There are two major approaches to do YSO identification: direct approach and indirect approach
- Direct approach: Find objects with feature of YSOs
- Spectroscopy (pros: accurate; cons: NOT very efficient)
- Indirect approach: Remove objects that are not YSOs
- Evans et al. 2007: Color-color diagram (CCD), Color-magnitude diagram (CMD)
- Hsieh and Lai 2013: Multi-D magnitude space (this approach is adopted by this work)
- Chiu et al. 2021: Machine Learning
Each location in magnitude space corresponds to a type of spectral energy distribution (SED) which can represent composition of objects. This means classifying objects in magnitude space is equivalent to classifying objects with SED based on their composition.
![]() |
---|
Blue/Green dots in 3D magnitude space corresponds to different types of 3-band SEDs |
For locations along the faint direction (diagonal direction), SED shape of each location is identical but with different magnitude. This can be viewed as the same type of objects with different brightness due to the distance
![]() |
---|
Green dots within orange probe along faint direction can be viewed as same type of objects |
However, since YSOs and galaxies have similar composition, both are made of star and dust, we cannot simply use SED shape to separate them. But since their distances to us are very different, most YSOs we can observe locate within Milky Way Galaxy, as most galaxies are far-away from our Milky Way Galaxy. Therefore, we use their brightness difference to separate them. Note that this method has a caveat, since the separation of YSOs and galaxies are based on brightness, we might miss very faint YSOs and contaminate YSOs with very bright galaxies. Fortunately, there are not so many very bright galaxies.
![]() |
---|
Green/Blue dots within orange probe indicate Galaxies/YSOs separated due to their brightness difference |
In this work, we use object samples to naturally defined object-populated region in multi-D magnitude space. The object will be classified into evolved star, star, galaxy or YSO based on the object-populated region it locates. The concept of multi-D magnitude space is first proposed by Hsieh & Lai 2013, this work improves their work to the higher dimension.
![]() |
---|
Multi-D magnitude space in this work (2D magnitude space schematics) |
In Hsieh & Lai 2013, they use multi-D array to construct the whole multi-D magnitude space, however it needs enormous RAM to store that array. To solve the RAM problem, in this work, we change the storage method from multi-d array to 2D array composed by sets of location of boundary points. We first project all object samples along the faint direction (as shown in previous section, they have identical SED shapes) to find all SED shapes of samples. Then, we find the brightest dot and the faintest dot for the individual type of SED shape and store them as bright-end boundary and faint-end boundary respectively. In this work, we assume object-populated region are always continuous, therefore the bright-end boundaries and faint-end boundaries define the object-populated region of the samples. For samples used in this work, please check ./tables/README.md.
![]() |
---|
Probe green samples with orange probe and find both bright-end and faint-end boundaries |
Input objects will first be binned to save computation time and compared their location in multi-D magnitude space to object-populated regions that are probed with the method in previous section.

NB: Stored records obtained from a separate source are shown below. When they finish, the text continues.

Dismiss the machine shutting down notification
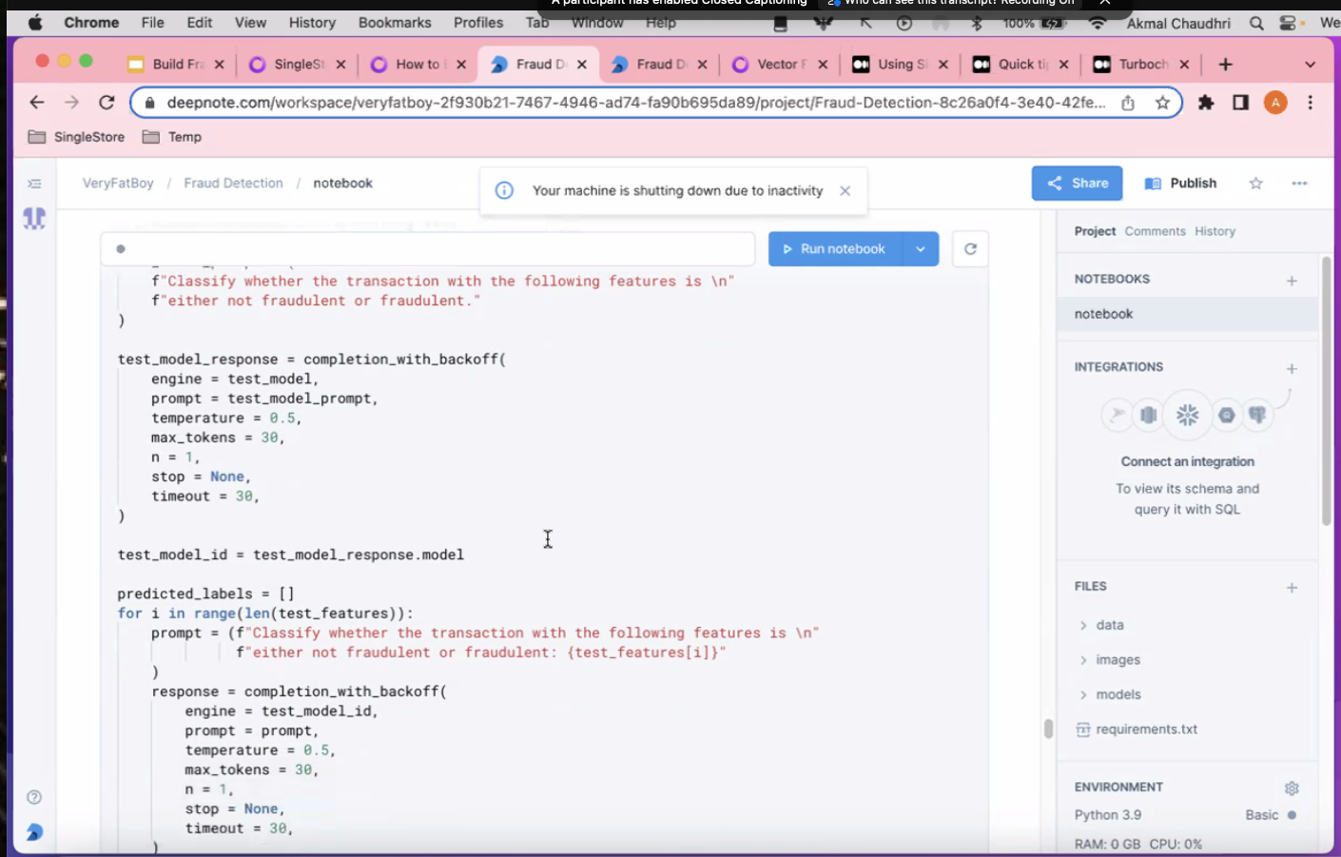tap(845, 191)
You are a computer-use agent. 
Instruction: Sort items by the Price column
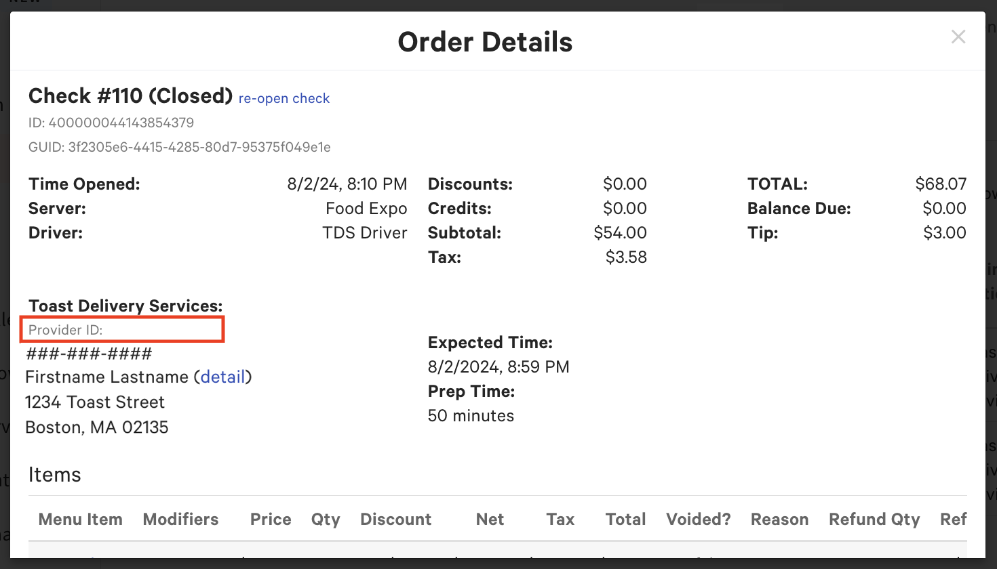point(270,519)
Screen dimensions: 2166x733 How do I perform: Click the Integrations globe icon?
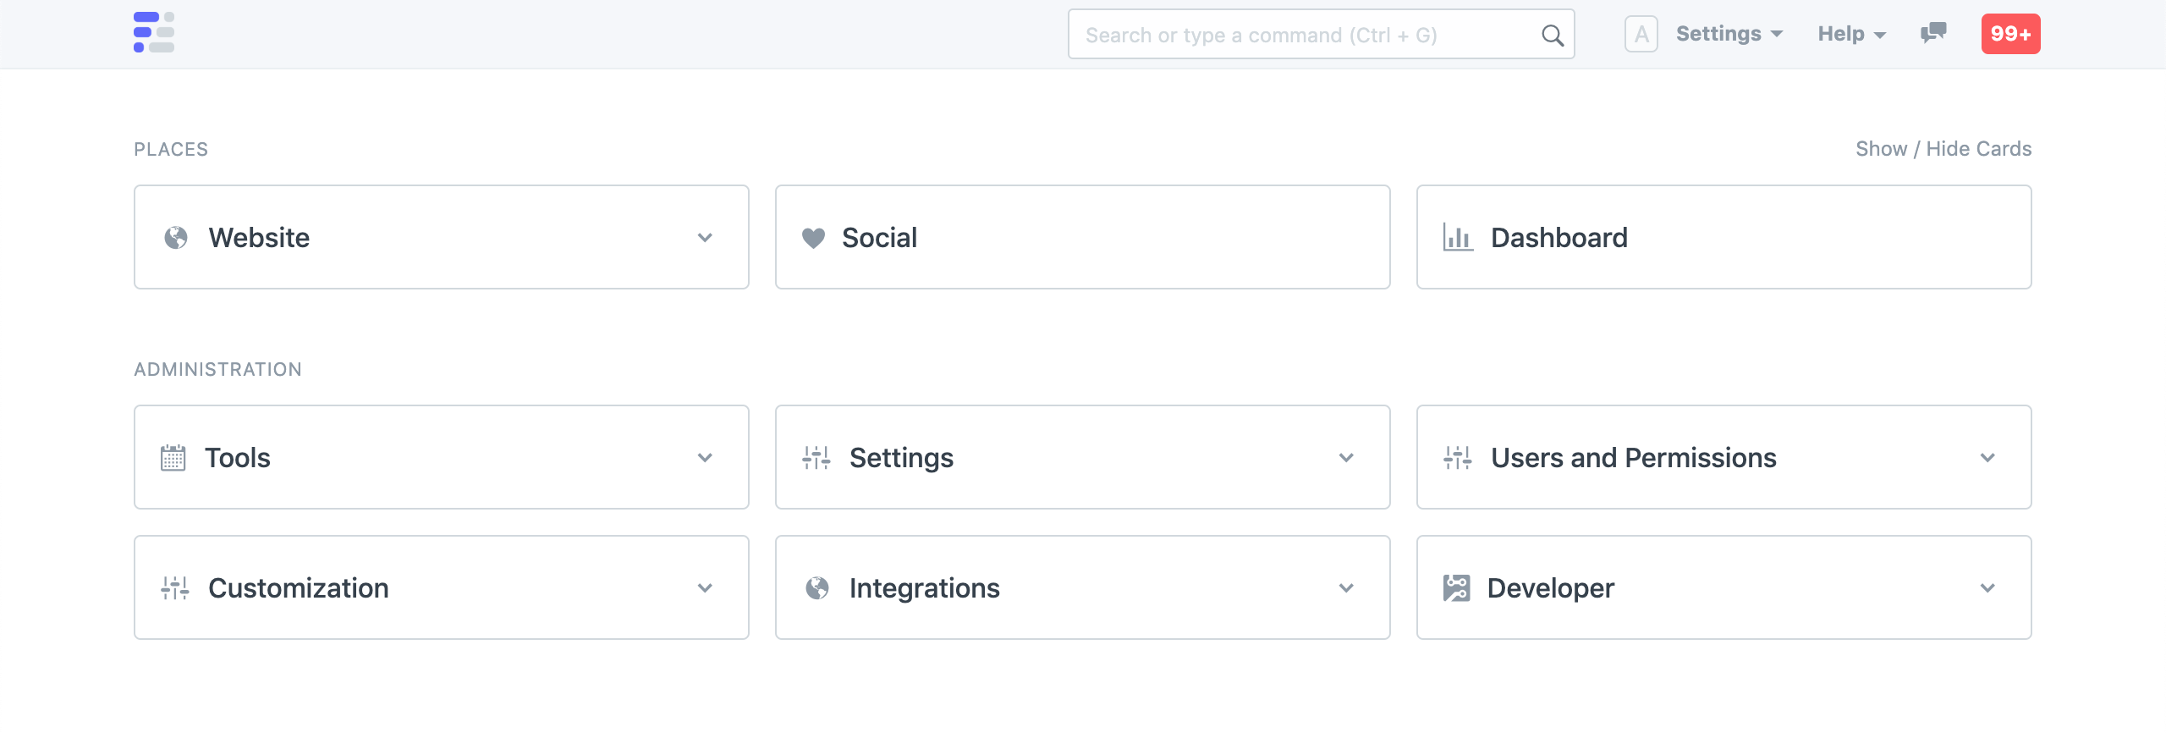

Note that here we define the bright and faint regions to classify those objects outside the region of interest (where all samples locate) and give them object type bright and faint. For those bright/faint objects, due to their brightness/faintness, we suggest them as YSOs/galaxies. For more detailed description, please check ./classification/README.md.
![]() |
---|
This work classification pipeline with 2D magnitude space schematics |
Since the multi-D magnitude space is huge and it is hard to observe all SED shapes in practice, there are some regions that do not have observed samples. This region is called the isolated region because of missing SED shapes of samples and objects locate in this region are called isolated objects.
![]() |
---|
Isolated region defined in this work, which also indicates the region that we do not have samples |
To maximize usage of the samples, we introduce reclassification process to do classification to those isolated objects. This process is to classify isolated objects using boundary points with the most similar SED as a reference. This process acts equivalently to do interpolation/extrapolation to our samples. Note that we only do this process to galaxy samples in this work.
![]() |
---|
Reclassification process and detailed criteria |
python3 -m pip install -r ./requirements.txt
This work needs three sample catalogs for evolved stars, stars and galaxies. We provides these three catalogs in ./tables directory. But note that since the size of template star catalog is too large (~120 MB) for github, we provide the scripts for user to generate template star on their own. Also, you can just skip this section if you want to use your own sample catalogs. For sample catalog format, please check ./tables/README.md.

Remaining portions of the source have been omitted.